Among the records that follow, find each line holding the word "gear" and copy it.

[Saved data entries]
++++

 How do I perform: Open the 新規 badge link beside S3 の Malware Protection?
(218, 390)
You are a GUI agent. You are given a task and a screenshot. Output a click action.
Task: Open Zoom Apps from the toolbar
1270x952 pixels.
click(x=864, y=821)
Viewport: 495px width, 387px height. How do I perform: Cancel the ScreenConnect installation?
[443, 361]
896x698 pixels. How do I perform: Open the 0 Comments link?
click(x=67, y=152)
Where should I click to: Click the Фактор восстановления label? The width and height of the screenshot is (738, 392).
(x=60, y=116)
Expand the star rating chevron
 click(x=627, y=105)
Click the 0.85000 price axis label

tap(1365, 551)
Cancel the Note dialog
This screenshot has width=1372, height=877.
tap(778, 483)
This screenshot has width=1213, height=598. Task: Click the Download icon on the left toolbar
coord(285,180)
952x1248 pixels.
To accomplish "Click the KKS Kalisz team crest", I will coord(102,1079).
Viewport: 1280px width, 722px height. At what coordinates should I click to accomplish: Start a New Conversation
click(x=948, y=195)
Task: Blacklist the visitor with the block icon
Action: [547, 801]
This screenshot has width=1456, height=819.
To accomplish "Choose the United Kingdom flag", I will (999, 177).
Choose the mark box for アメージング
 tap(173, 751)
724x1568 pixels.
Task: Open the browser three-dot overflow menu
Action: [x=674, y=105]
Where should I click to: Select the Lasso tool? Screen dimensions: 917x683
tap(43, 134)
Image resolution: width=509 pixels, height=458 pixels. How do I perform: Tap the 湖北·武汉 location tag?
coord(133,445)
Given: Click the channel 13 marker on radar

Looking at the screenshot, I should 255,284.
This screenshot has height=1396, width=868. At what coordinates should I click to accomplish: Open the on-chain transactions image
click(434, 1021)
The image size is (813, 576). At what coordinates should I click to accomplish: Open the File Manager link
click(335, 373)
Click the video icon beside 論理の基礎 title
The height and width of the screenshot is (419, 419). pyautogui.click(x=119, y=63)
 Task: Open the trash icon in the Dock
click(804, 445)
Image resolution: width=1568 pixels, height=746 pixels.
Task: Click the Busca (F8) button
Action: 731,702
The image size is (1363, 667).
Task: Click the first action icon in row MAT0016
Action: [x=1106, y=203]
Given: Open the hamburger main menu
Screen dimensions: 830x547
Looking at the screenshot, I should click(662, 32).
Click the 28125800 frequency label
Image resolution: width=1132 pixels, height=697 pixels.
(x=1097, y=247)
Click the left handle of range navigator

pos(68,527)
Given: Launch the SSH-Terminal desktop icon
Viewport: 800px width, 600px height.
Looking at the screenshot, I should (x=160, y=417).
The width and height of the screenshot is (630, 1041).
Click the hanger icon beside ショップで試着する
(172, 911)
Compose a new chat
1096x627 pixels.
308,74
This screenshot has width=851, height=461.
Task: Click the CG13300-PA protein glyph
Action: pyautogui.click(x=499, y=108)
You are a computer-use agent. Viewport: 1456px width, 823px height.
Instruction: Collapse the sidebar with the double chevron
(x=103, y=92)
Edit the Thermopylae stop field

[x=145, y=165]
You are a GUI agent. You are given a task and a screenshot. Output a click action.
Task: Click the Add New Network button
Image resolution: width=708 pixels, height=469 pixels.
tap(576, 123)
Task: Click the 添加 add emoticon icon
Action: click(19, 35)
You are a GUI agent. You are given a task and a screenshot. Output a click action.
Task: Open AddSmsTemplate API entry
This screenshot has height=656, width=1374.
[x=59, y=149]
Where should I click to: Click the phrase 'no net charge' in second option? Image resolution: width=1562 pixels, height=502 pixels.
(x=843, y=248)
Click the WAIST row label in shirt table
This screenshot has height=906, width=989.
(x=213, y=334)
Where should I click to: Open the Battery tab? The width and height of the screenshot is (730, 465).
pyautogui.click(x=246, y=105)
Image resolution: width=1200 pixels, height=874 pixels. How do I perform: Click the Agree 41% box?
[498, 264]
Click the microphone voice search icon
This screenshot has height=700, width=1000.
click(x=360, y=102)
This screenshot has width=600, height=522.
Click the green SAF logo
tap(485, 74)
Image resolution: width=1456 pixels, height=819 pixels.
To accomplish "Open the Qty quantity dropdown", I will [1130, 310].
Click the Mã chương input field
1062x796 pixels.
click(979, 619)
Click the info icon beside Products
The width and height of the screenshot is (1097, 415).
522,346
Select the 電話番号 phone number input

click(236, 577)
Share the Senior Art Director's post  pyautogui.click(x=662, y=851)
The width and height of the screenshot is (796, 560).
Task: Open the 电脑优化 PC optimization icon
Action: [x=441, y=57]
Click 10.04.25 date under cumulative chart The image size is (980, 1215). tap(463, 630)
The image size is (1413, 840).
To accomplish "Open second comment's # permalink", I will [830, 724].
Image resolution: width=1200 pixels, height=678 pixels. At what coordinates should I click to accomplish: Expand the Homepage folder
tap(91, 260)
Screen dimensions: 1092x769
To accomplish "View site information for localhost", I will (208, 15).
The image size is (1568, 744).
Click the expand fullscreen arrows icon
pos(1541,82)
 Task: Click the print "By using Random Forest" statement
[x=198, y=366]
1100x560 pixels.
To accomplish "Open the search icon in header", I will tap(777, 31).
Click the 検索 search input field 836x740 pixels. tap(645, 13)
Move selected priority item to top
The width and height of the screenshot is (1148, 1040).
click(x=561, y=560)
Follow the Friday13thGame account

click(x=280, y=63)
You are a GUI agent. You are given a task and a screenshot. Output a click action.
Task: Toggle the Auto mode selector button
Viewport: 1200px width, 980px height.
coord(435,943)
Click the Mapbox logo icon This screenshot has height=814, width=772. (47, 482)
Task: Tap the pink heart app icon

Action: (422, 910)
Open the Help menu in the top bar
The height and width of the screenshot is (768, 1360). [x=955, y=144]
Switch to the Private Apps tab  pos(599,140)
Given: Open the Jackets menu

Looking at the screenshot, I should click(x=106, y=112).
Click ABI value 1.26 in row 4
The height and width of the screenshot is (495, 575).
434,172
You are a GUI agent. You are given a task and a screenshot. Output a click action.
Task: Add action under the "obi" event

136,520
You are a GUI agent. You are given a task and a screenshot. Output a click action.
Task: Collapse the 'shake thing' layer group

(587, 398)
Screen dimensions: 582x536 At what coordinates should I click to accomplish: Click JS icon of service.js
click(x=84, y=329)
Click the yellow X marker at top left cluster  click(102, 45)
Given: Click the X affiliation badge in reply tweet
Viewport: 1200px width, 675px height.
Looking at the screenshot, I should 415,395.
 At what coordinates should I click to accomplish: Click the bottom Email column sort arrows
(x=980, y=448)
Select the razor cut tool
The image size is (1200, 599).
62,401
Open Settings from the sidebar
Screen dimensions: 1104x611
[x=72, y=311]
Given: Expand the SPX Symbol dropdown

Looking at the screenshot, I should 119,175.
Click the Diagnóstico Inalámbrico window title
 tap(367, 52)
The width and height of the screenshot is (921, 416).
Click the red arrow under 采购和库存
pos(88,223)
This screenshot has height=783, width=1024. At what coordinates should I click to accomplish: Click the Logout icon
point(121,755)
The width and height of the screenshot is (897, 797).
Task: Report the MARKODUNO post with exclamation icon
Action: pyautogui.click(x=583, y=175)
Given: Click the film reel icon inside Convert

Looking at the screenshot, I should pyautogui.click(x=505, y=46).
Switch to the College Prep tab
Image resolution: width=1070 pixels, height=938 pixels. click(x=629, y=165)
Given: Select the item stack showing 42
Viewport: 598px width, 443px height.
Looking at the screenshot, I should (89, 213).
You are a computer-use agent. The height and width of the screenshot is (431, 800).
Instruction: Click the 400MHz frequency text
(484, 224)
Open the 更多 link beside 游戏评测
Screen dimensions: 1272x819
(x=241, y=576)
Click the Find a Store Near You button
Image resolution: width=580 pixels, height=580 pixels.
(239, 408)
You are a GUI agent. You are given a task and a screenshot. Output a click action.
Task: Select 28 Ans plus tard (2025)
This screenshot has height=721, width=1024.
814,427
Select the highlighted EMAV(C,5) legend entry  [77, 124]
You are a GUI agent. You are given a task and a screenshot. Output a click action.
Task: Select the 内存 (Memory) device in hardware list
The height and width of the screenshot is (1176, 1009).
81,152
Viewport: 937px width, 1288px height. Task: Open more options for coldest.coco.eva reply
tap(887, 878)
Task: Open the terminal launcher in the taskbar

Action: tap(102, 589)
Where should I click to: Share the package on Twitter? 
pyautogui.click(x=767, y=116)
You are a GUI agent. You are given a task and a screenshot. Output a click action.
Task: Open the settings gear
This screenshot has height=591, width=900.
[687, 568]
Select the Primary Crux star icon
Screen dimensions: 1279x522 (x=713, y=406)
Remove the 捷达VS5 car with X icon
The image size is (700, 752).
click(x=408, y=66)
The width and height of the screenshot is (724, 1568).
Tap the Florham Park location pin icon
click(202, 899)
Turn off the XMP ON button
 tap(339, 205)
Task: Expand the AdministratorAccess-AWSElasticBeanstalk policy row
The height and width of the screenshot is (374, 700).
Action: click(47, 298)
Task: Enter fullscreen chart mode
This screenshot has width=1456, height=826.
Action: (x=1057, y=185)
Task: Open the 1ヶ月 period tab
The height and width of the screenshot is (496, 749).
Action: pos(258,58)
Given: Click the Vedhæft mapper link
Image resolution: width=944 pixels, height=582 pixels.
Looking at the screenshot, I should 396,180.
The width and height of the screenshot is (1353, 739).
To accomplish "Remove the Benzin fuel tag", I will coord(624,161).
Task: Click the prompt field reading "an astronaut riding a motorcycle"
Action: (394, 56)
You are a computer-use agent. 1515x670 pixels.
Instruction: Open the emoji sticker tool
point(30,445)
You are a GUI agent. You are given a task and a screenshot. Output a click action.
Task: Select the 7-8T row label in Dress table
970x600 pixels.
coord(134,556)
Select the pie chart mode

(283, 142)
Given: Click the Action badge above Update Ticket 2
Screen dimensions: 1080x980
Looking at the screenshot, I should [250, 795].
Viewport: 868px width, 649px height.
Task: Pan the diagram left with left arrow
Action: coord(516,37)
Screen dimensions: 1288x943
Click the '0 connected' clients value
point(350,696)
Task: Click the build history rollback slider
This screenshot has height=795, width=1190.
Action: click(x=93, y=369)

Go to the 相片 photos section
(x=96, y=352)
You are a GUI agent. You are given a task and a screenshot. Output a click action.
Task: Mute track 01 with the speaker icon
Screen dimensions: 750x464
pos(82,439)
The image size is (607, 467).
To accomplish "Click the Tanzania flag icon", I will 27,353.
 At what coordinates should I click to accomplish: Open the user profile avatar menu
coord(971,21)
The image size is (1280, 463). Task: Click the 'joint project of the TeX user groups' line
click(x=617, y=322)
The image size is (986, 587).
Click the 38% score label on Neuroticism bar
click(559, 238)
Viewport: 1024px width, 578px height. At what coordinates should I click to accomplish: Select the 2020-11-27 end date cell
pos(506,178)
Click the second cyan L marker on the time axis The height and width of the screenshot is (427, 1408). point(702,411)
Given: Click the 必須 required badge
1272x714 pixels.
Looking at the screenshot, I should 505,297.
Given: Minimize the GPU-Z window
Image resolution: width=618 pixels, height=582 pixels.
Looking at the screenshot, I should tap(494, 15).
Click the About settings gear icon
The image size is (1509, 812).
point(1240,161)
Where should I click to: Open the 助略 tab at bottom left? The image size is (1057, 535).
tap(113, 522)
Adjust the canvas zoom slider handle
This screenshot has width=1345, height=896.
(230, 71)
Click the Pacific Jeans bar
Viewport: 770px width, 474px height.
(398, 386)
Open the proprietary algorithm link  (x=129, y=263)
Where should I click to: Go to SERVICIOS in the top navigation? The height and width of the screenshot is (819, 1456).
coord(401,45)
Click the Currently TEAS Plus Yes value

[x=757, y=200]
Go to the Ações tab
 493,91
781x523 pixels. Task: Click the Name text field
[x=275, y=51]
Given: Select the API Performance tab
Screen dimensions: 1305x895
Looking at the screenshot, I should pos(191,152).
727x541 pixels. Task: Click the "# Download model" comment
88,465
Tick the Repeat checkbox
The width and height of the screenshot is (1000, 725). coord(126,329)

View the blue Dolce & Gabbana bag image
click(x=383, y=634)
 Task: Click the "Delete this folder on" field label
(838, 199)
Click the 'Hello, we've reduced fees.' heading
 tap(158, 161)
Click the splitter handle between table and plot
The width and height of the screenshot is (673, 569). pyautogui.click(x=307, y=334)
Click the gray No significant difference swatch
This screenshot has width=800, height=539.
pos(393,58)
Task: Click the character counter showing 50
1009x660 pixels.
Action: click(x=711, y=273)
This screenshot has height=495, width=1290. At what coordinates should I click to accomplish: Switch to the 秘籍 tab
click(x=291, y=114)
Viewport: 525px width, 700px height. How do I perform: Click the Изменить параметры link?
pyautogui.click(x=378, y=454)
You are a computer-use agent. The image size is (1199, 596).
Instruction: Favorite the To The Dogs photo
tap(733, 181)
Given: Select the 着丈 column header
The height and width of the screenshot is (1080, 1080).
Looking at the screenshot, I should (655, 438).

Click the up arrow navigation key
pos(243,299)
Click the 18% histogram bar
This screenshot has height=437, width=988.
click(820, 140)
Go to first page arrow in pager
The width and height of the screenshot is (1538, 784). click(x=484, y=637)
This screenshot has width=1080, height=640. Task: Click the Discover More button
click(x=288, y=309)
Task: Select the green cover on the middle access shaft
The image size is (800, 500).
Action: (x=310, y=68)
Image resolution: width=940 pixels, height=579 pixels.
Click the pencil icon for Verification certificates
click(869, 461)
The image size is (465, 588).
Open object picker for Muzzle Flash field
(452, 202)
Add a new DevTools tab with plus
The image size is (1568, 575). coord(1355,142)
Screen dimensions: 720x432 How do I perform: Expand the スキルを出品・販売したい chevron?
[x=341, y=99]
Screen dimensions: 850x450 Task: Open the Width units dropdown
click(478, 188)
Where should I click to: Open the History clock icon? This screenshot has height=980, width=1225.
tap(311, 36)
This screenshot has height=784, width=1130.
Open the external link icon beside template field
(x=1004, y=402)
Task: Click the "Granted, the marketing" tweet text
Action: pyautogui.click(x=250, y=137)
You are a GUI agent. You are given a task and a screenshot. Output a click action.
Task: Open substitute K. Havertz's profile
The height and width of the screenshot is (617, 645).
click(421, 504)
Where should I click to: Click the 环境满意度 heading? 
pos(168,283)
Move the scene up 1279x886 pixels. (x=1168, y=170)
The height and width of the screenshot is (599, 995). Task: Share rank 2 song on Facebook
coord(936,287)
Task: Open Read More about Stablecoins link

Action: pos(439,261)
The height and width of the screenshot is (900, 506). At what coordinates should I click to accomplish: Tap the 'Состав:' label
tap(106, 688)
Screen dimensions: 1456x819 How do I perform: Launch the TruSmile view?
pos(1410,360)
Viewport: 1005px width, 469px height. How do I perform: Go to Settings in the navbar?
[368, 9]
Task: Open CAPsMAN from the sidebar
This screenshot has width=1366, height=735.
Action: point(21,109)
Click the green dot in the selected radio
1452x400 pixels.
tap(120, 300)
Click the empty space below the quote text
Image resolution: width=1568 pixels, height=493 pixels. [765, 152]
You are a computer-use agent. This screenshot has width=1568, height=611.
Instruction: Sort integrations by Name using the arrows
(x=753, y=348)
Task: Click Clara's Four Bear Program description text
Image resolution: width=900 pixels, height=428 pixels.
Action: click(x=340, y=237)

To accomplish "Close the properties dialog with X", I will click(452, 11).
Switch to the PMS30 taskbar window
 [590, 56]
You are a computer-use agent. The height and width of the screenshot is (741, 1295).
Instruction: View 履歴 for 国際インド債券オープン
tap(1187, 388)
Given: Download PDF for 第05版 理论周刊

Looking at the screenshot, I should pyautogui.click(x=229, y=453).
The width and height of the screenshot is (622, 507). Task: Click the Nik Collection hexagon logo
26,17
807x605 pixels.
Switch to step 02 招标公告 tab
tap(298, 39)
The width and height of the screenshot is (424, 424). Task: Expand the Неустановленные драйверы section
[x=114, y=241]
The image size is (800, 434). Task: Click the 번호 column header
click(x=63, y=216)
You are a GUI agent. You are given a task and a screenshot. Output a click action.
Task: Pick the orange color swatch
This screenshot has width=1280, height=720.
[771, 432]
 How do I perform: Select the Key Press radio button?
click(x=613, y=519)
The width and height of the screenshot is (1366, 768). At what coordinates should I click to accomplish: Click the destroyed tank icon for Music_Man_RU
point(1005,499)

++++

[Response for this exercise]:
Task: Open the settings gear
Click the About settings gear icon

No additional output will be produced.